### 与えられた依頼 1
一覧から、「Image resolution: width=1195」を含む行で始め「(x=269, y=39)」を含む行までを、両端の行も含めてそのまま書き写してください。画像は答えに入れないこと。
### 与えられた依頼 2
「人類禁断」シリーズの感想文を、示された最後の文の先から書き進める。

### 選んだ抜粋
********

できれば全シリーズ通して見たい作品だと思う。

というのは、

シリーズ全ての根底に流れている

「人類禁断」というテーマが

作品ごとに変わる業界やシチュエーションによって

どのような違いで表現されるのか

実に面白いからだ。

また、シリーズならではの

構成や設定の仕方がどこか新鮮に感じた。

例えば・・・

テーマ曲、

巻頭・終幕の映像、

主人公の名字、

主人公の出身大学、

ストーリーテラーともなる雑誌記者 、など、 

シリーズを通して同じに設定しているところ。

そして、それに違和感を感じさせないところ。

 

最近のシリーズものって、

登場人物が同じの続編モノはともかく、

テーマ曲や諸々の設定は別、というのが

多いような気がするけど

これはほどよく同じに設定されてるのが

逆に新鮮。

 

登場人物はほぼ別人たちなんだけど

主人公の「鈴木」という名字は同じ。

そしていずれも

過酷な人生体験から生まれた

純粋な「救済欲求」をバネにして

人類の救世主ともいえるような

開発に成功した研究者、というのが共通点。

 

その研究者が生み出した

禁断の果実。

 

その禁断の果実をめぐって

様々な利権が暗躍する現実を知り、

研究者自ら信念の顕し方を変える。

この、「顕し方を変える」というところが秀逸だな、と。

決して「信念」そのものが変わるわけでは、ない。

そのかわり、

「信念」を貫くためには、

この現代社会では「顕し方」を変えざるをえない、

という、苦渋の決断をする。

魂を売ることなく、この現代社会と両立するためには・・・と。

「人類禁断」・・・とまではいかなくても

私たちの日常の中にも

これと似たような構図の葛藤は

よくあることではないだろうか。

自分の本心や本意と社会の常識との板ばさみ、葛藤。

本音と建前。

すべての人が本音だけで生きれたらいいなあ・・・

と、個人的にはつい、思ってしまうのだけれど(笑)

「食」の問題を通して見る現代社会

わずか2週間で生育するトウモロコシの開発成功と

それをめぐる政府、企業の利権争い。

「食」をテーマにした

国際現代社会の在り方を問う内容となっている。

本作品の「鈴木」博士は、

幼少時の飢餓体験が元で、

通常の4倍の速さで成長するトウモロコシを開発する。

すべては、

「餓えに苦しむ子供たちを救いたい」

という想いからだ。

しかし、「生存」に直結する「食」というものは

それだけ様々な陰謀や欲望が暗躍しやすいだろうし、

食糧危機に陥る日本の現状を知る政府もまた 

彼の本意とはうらはらに

彼の開発した「ゴッドコーン」

********

### 演習用資料
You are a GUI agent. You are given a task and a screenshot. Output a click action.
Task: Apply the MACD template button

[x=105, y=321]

********

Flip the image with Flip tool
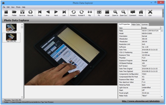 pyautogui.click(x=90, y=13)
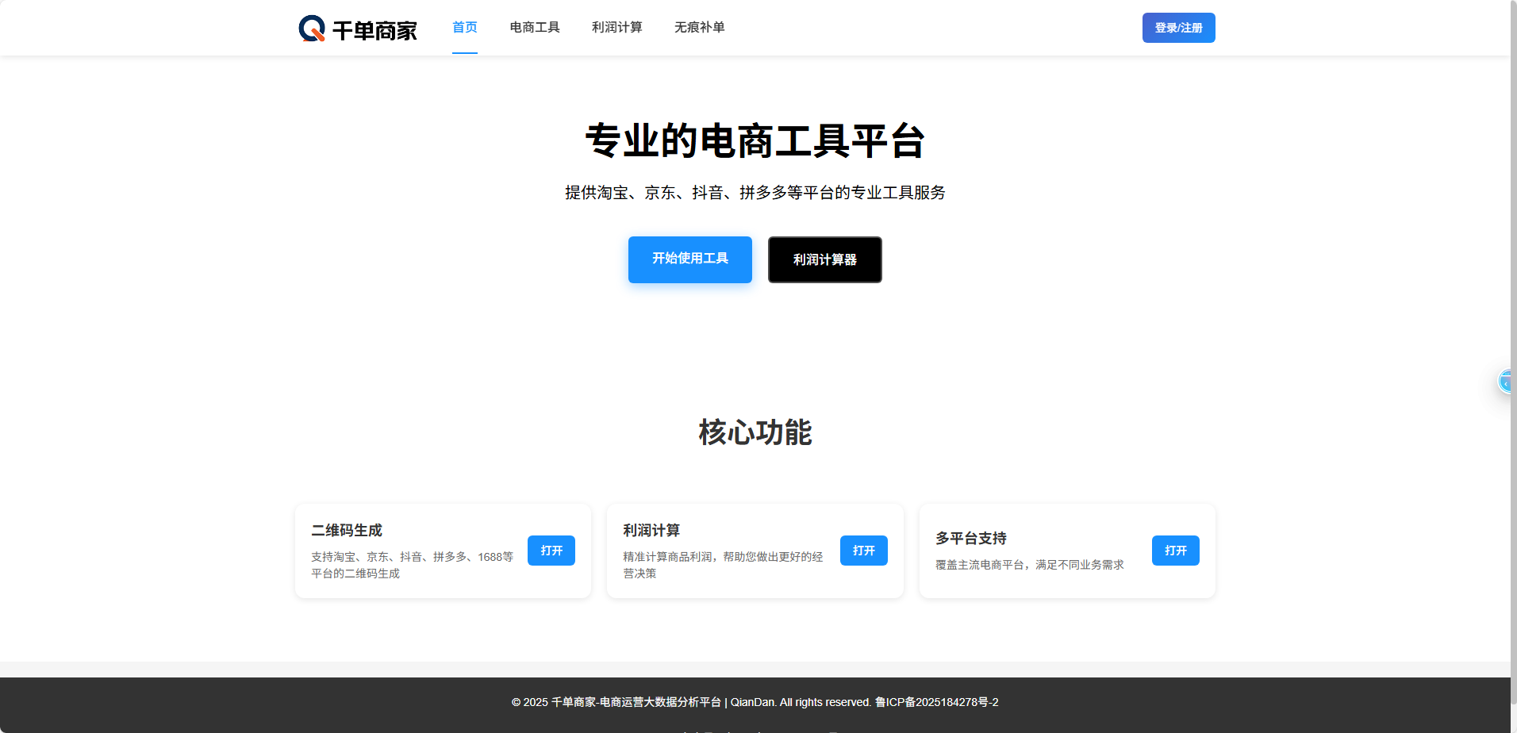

********

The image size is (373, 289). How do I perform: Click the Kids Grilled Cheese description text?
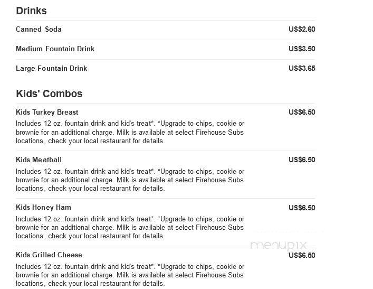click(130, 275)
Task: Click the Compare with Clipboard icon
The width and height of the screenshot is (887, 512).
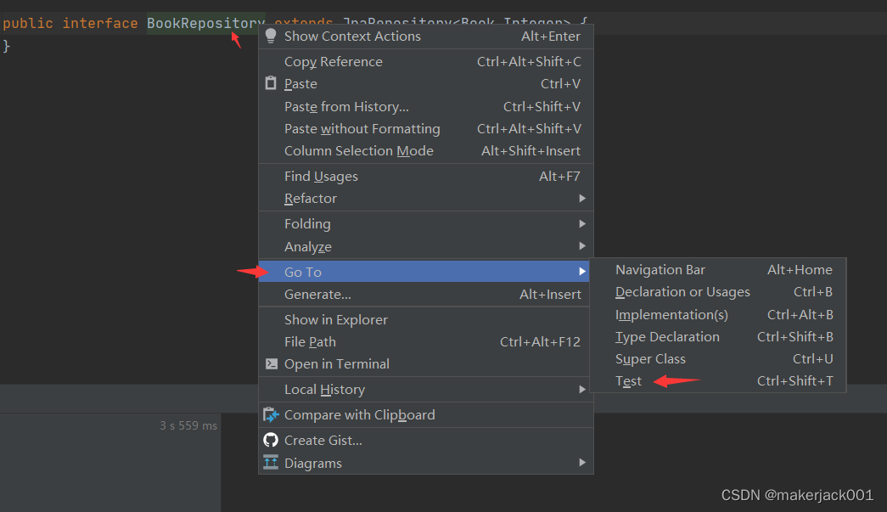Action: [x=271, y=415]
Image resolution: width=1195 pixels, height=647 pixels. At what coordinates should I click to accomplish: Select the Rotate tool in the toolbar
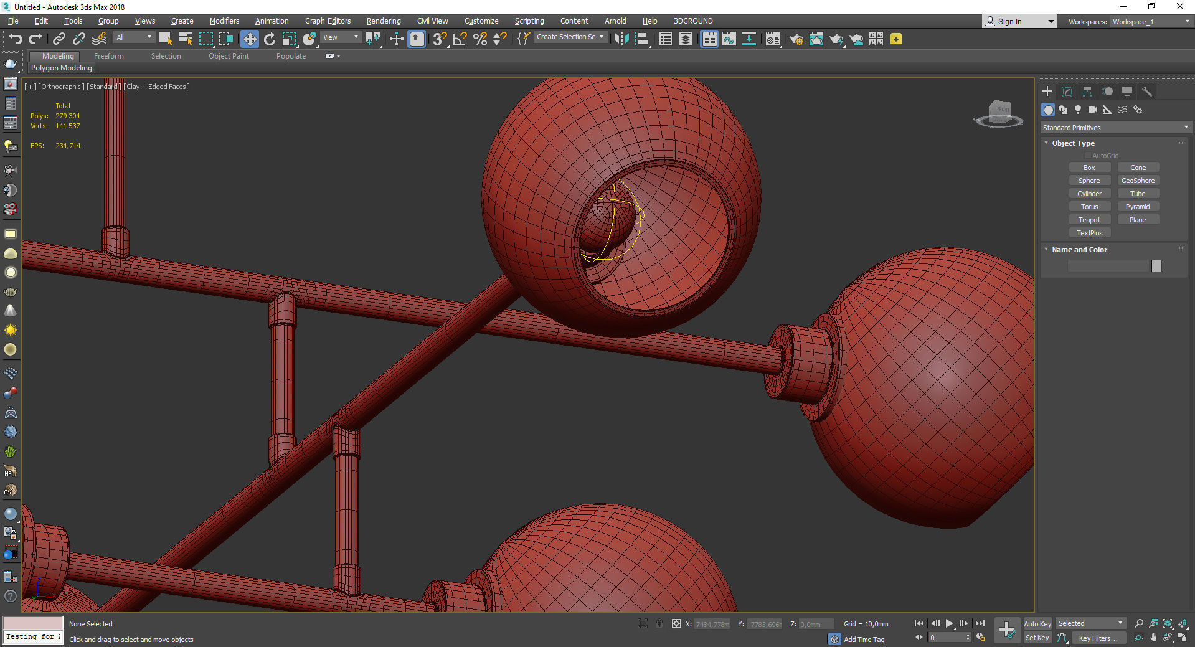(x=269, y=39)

********

### 結果 1
Image resolution: width=1195 pixels, height=647 pixels. At what coordinates should I click to accomplish: Select the Rotate tool in the toolbar
(x=269, y=39)

### 結果 2
「国の大義」にのっとって、利用しようと画策するのだ。

個人の在り方と国家の在り方・・・

両立はなかなか難しいね。

ところで見ていて個人的に気になった点があった。

遺伝子組み換え作物である ゴッドコーンに 

安全性の懸念を抱き反対する大臣。

「この感覚は至ってまとも」

だと思うんだけど

作中では悪役的な描かれ方をしてんだよね。

自己の利権に画策し、

派閥を利用して 若手政治家に責任転嫁をするような 

役柄設定になっていて・・・。

 

これ、

安全性の懸念から異を唱える大臣と

利権画策の悪役大臣、

別の人物設定にした方がよかったんじゃないかなー

・・・なんて、個人的には思う。

  その方が、現代社会により忠実、というか、 

リアリティが出るような気がするんだけど・・・

どうでしょうね。

何気に突っ込みどころがちらほら・・・

個人的な感想としては

第一作に比べ若干 、突っ込みどころ、というか、 

「雑さ」を感じた、かな。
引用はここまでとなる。